Chacun y va de son propre projet de film et fait semblant de s’intéresser à celui de son voisin, si bien que les conversations sont chaotiques. Tout le monde trépigne d’impatience à l’idée de dévoiler la nature de ses projets. Celui qui parvient à mobiliser le temps de parole ne le lâche pour rien au monde, même si personne ne s’intéresse à ce qu’il raconte.
Les autres écoutent attentivement, non par curiosité, mais dans le dessein d’interrompre l’orateur à la première occasion pour imposer son projet. Celui qui parle le plus longtemps et le plus bruyamment de son projet gagne la partie.

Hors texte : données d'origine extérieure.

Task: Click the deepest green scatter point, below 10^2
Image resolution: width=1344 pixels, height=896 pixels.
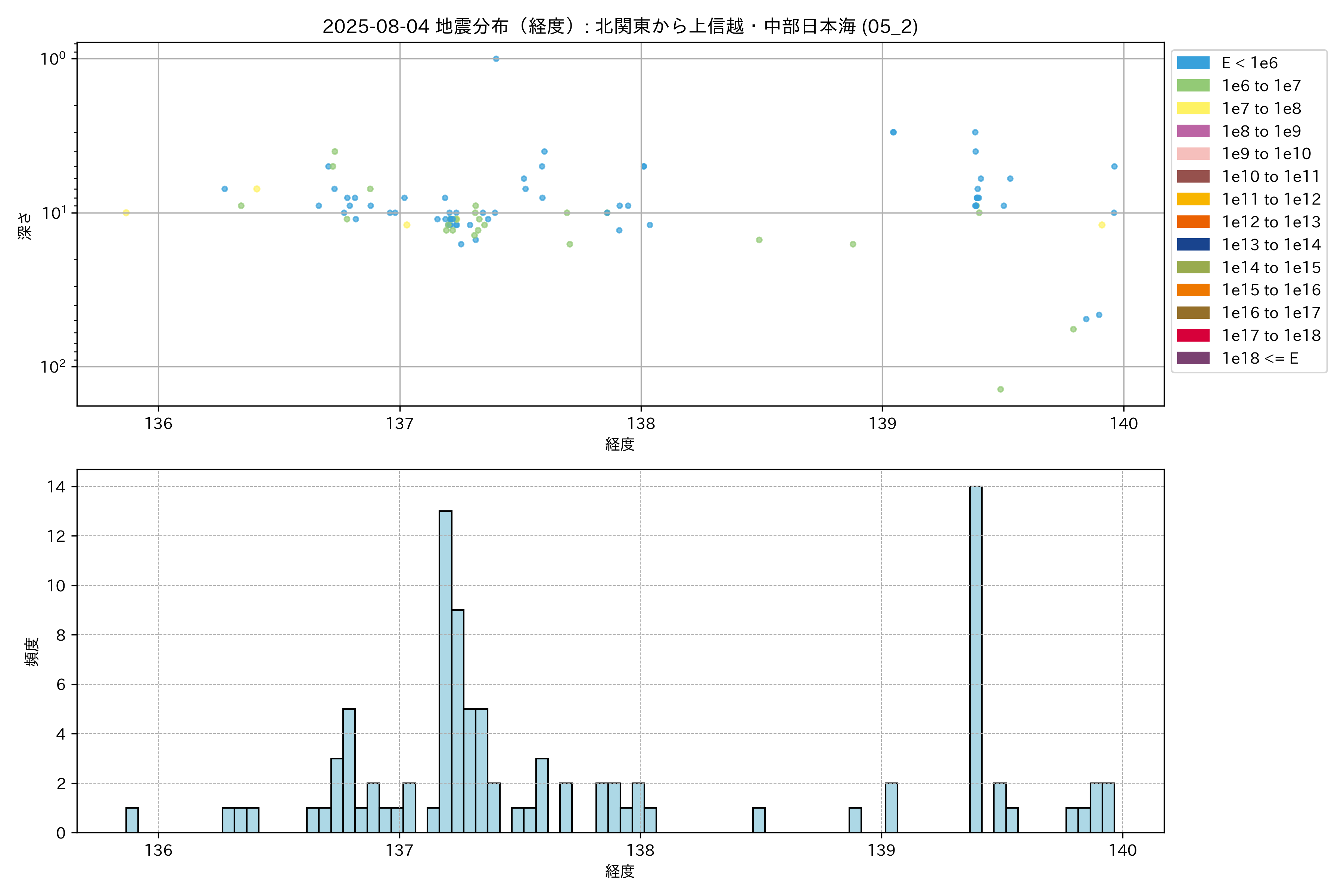Action: tap(1001, 389)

Je deviens mécontent et grincheux, tout comme Émile. Nous faisons partie du projet de Chantal et n’avons aucune ambition personnelle à vanter. Mais ni les Britanniques, ni le Français n’en tiennent rigueur, puisqu’ils tentent chacun d’acquérir nos services, avant que Chantal n’intervienne abruptement : « Bas les pattes, les gars ! Ils appartiennent à mon projet. »
La conversation atteint un statu quo ; quatre projets remplissent l’espace de leurs égos monumentaux. Ce n’est plus qu’une question de temps avant que chacun ne propose un projet alternatif. Se rappelant son rôle d’hôtesse de maison (son avocat refuse toujours d’appeler) Susan commence à parler de sa fille aînée, qui tente de faire carrière dans le show-business et vient tout juste de sortir son premier single. Si nous désirons l’écouter ? Certainement ! Le silence qui s’installe dans la pièce est alors brusquement rompu par les cris d’une hyène provenant des haut-parleurs. Alors que tout le monde écoute sagement, je ne peux pas m’empêcher d’éclater d’un rire franc dès les premières notes. Comme c’est drôle et comique ! Mais ce n’est pas drôle et comique du tout. Je le comprends instantanément aux regards gênés des autres convives qui continuent à écouter le disque avec une attention soutenue. C’est très sérieux. Je n’arrive plus à me contenir. Pris de convulsions, je tente en vain de reprendre mon souffle en faisait mine d'arborer un visage sérieux, mais les larmes coulent sur mon visage de tant de gaieté réprimée. Chantal me fusille du regard tandis qu’Émile rougit à vue d’œil ; impossible pourtant de m’arrêter. Le single est interminable.
« The other side is more or less the same », dit Susan. Revigoré, je me joins à la pluie de compliments, clamant avec courtoisie (?) que j’ai trouvé le disque... si vif, si irrésistiblement entraînant, et que sa fille jouit d’un talent certain. (Je suis peut-être plus sincère que les autres dans mon opinion). J'ai l’impression d’avoir pris bien plus de plaisir qu’eux à découvrir le talent naissant de sa fille.
Comme je le disais, les deux frères sont devenus célèbres. Quant au destin pop de la fille de Susan, je l’ignore ; je ne suis pas beaucoup ces actualités-là. Il n’empêche que, près de deux décennies plus tard, j’ai aperçu une photo de groupe dans le Sunday Times : tous les Britanniques de pure souche ayant obtenu un Oscar à Hollywood. Brandissant un objet brillant au milieu de tout ce beau monde, j’ai cru reconnaître notre Susan. Émile l’a reconnue aussi. Après tout, pourquoi n’aurait-elle pas été récompensée pour toutes ses activités dans le cinéma ? J’espère seulement qu’elle a réussi à arranger le coup avec son propriétaire.